Without an evolutionary support, their ideas stood on shaky ground in the realm of modern biological science. In the twentieth century, creationist ideas about the biological variation within our species died out. Thus, to explain the distribution of any biological trait, one has to relate it to the evolutionary mechanisms of natural selection and genetic drift. Classic studies of these mechanisms explained the distribution of antimalarial adaptations such as sickle cell anemia. The sickled hemoglobin variant was found in high frequency in malarial zones because of an advantage conferred by being heterozygous (having two different alleles of a gene inherited from one’s mother and father). Individuals with two copies of the sickle cell variant suffer from sickle cell disease, whereas individuals with two copies of the standard variant die at high rates from malaria. On the other hand, individuals who have one copy of the sickle cell gene and one copy of the standard gene do not suffer from sickle cell disease and have superior survivorship against malaria. Thus, the gene is found in elevated frequencies in populations living in malaria zones, from western Africa through the Mediterranean and into Indochina. No such case can be made in large populations for any gene purportedly related to greater intelligence.

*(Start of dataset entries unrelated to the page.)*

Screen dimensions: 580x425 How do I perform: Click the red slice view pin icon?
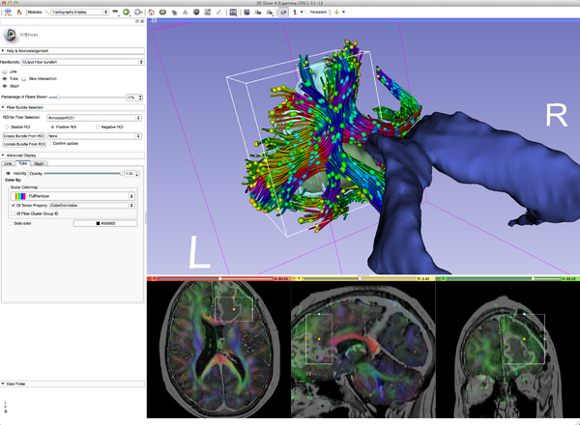[151, 279]
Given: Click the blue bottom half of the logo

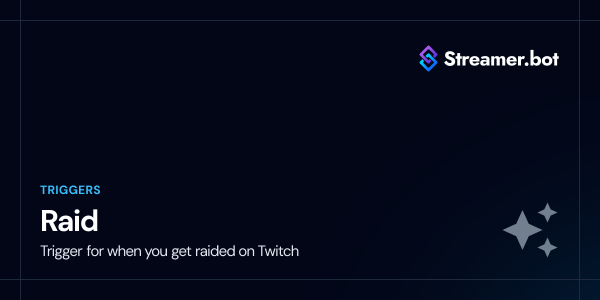Looking at the screenshot, I should coord(428,65).
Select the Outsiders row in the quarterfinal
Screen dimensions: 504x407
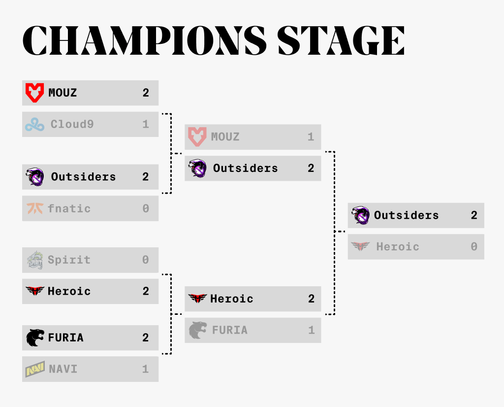pyautogui.click(x=91, y=177)
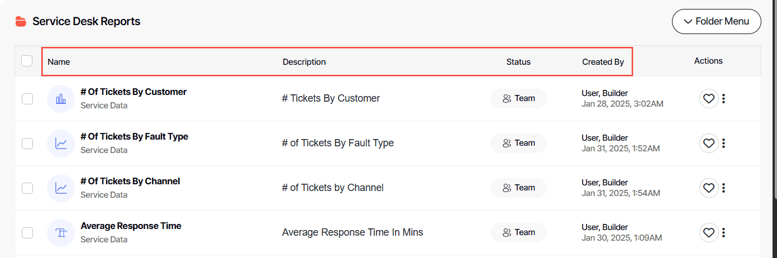Favorite the # Of Tickets By Fault Type report
777x258 pixels.
(708, 144)
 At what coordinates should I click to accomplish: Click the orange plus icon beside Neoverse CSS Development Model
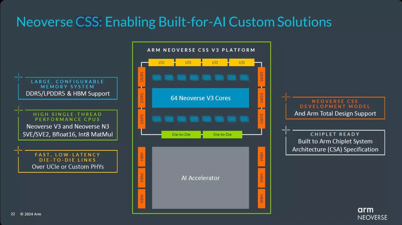pos(286,97)
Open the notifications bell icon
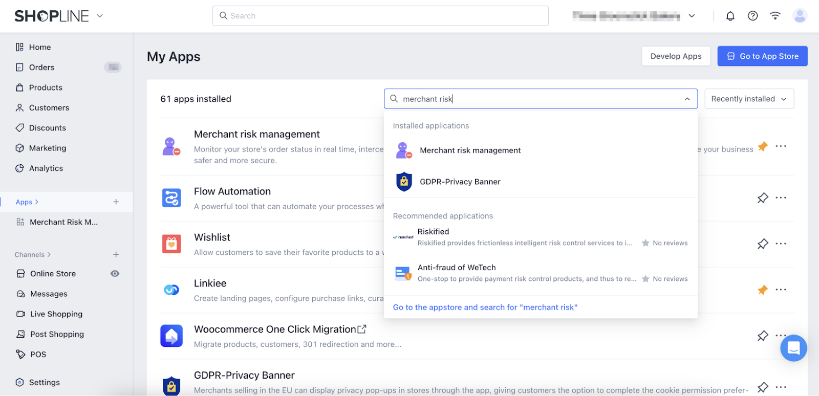The width and height of the screenshot is (819, 396). [730, 16]
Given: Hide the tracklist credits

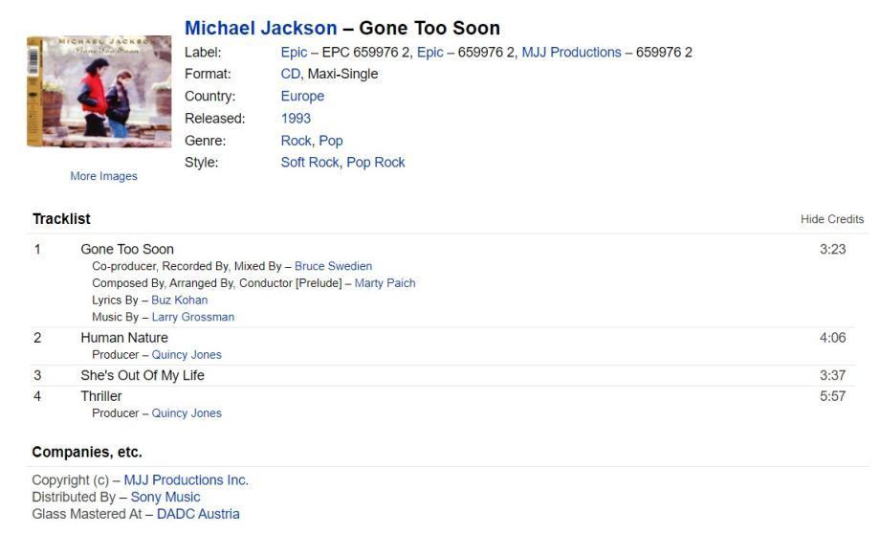Looking at the screenshot, I should pos(831,219).
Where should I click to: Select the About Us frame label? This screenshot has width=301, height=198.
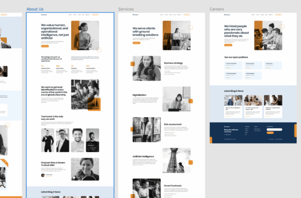(35, 9)
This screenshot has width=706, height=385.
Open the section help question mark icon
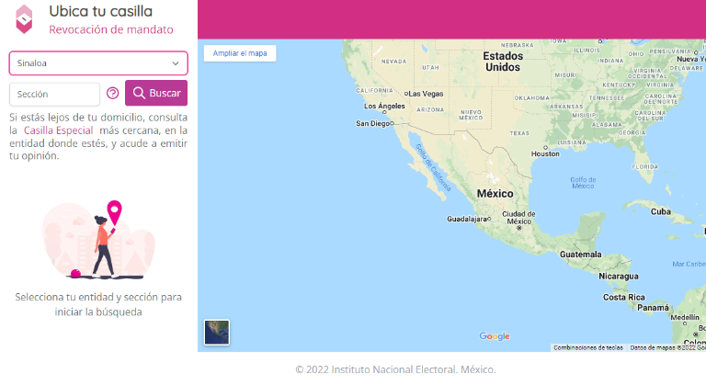pyautogui.click(x=113, y=94)
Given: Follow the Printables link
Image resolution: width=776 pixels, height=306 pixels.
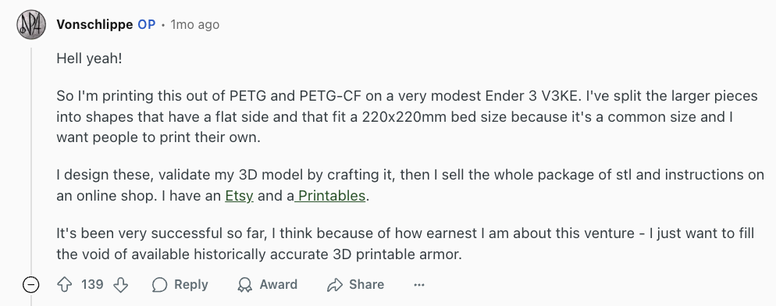Looking at the screenshot, I should tap(330, 196).
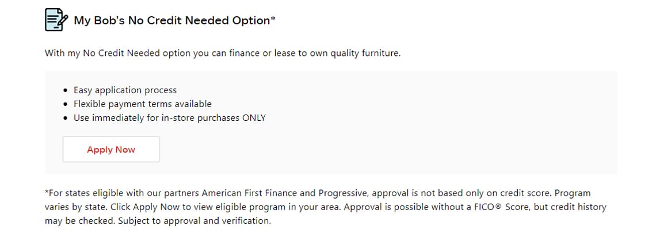The height and width of the screenshot is (240, 656).
Task: Click the Apply Now button
Action: (x=111, y=149)
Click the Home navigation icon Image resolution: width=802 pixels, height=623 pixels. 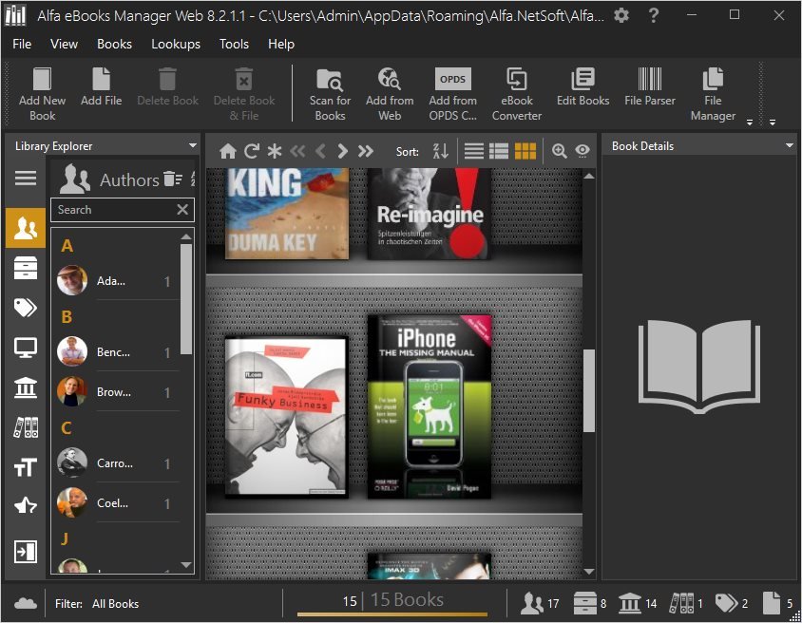(228, 151)
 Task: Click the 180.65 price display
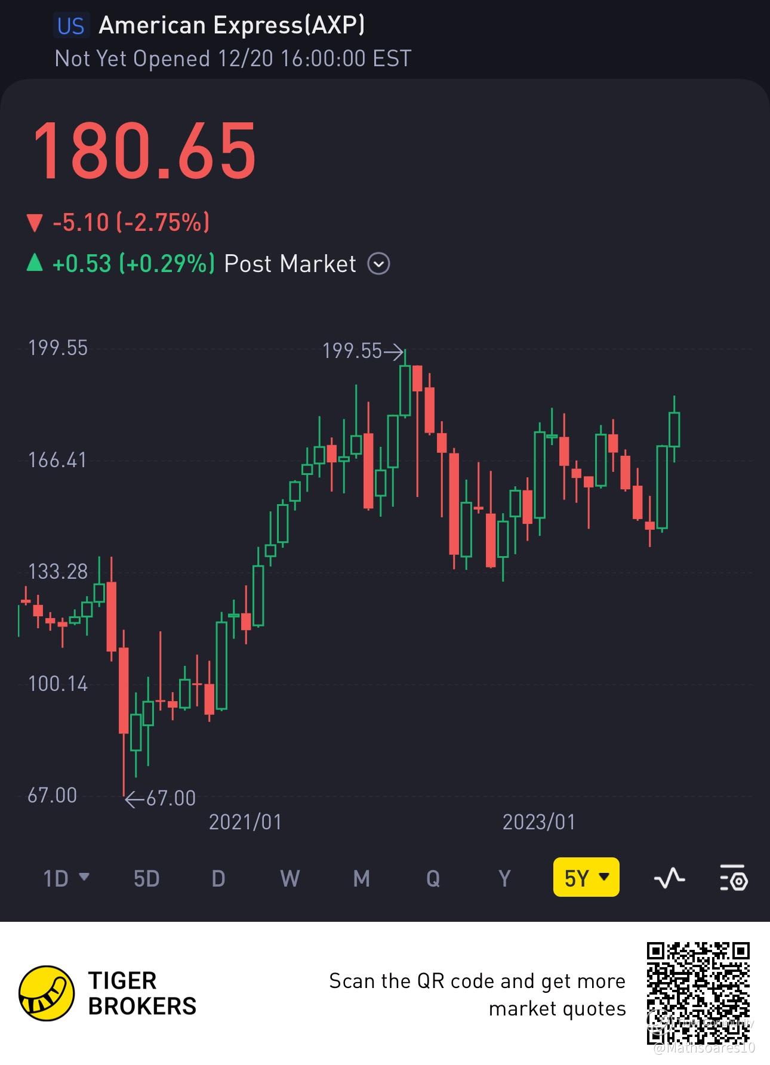[x=144, y=151]
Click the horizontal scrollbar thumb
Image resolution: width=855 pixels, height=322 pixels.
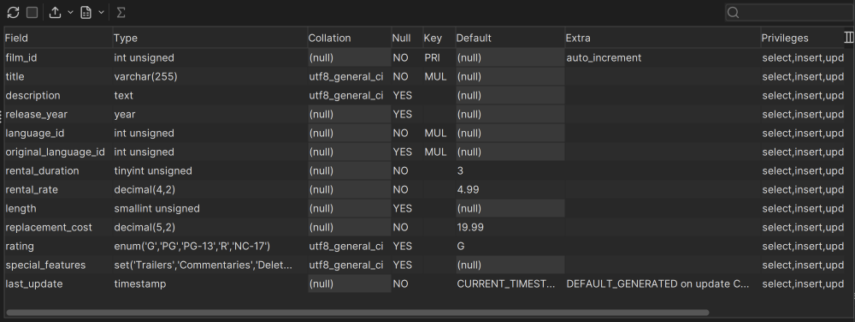point(357,313)
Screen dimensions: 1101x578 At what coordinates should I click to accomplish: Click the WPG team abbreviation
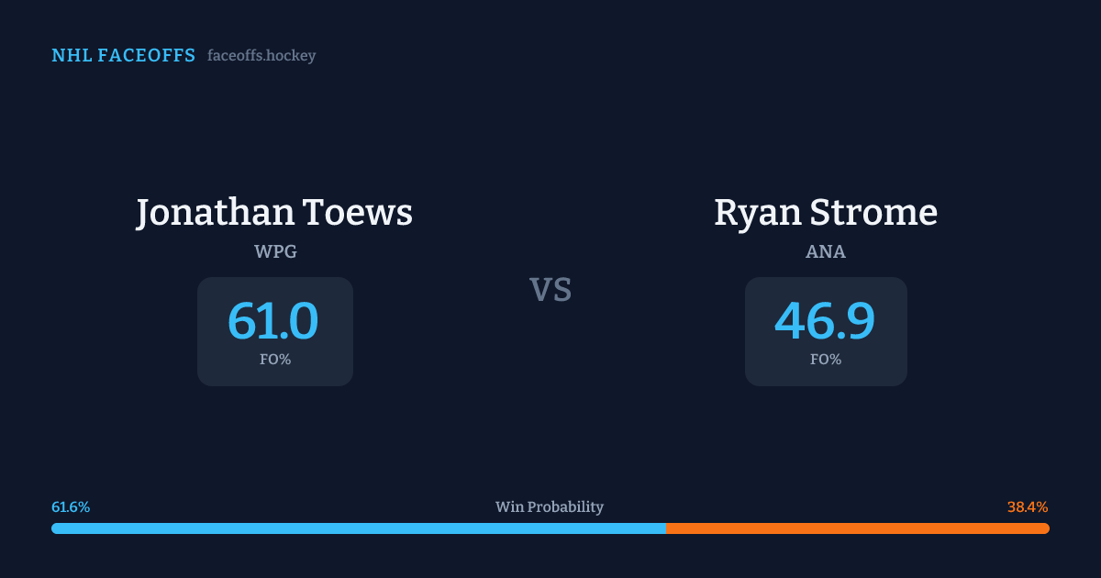point(275,251)
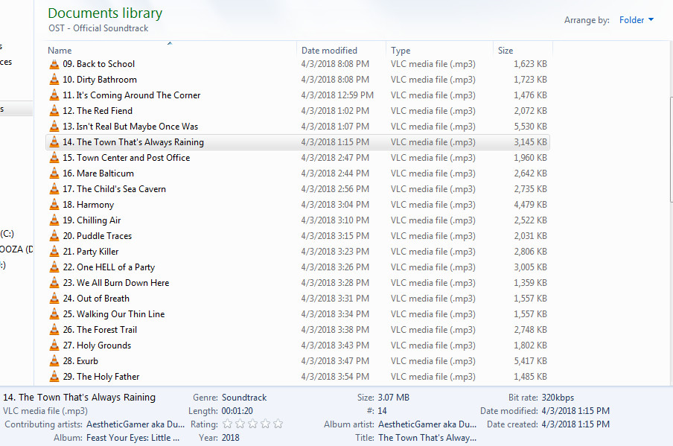The image size is (673, 446).
Task: Select the VLC icon of The Red Fiend
Action: 54,111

After my battles with scientists like Herrnstein, Murray, and Rushton, the ideology that insists that natural selection must have played a role in favoring greater Eurasian intelligence was wounded, but it was not yet dead. I would go on to face racist pseudoscience over and over in my career, and I would always rise to fight against it. One of my most important victories came with the publication of my first book, The Emperor’s New Clothes.